Design of an Interactive Intelligent Mobile System for College English Instruction Oriented toward Teaching Effectiveness Enhancement

Abstract

Traditional mobile learning systems for college English commonly suffer from high interaction latency, coarse-grained feedback, poor contextual adaptability, and insufficient utilization of on-device computing resources, which significantly constrain the learning experience and instructional effectiveness. To address these challenges, this study integrates mobile heterogeneous computing, lightweight on-device models, augmented reality (AR) visual interaction, and context-awareness technologies to construct an interactive intelligent mobile system aimed at improving teaching effectiveness in college English. The research focuses on optimizing mobile-side technical implementation by designing a heterogeneous computing scheduling engine tailored for mobile terminals to enable efficient collaborative execution of multiple on-device tasks.
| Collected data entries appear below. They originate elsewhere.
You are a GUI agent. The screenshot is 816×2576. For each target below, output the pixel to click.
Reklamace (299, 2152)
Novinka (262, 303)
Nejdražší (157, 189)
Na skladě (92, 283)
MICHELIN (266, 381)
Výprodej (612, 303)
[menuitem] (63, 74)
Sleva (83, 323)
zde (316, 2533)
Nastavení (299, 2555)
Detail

A lightweight on-device speech assessment and prosody correction algorithm is proposed to reduce reliance on cloud computing and improve feedback accuracy. In addition, a low-power, highly robust AR-based interactive corrective feedback mechanism is developed to address pronunciation organ movement correction in mobile learning scenarios. Furthermore, a context-aware collaborative filtering recommendation strategy is introduced to seamlessly adapt instructional content to fragmented mobile learning contexts. Multi-dimensional experimental results demonstrate that the proposed system effectively reduces interaction latency, optimizes mobile power consumption and runtime stability, and significantly enhances the effectiveness of college English speaking instruction. This study provides a novel solution for deep integration of technology and pedagogy in mobile education and offers technical references for related research and engineering applications.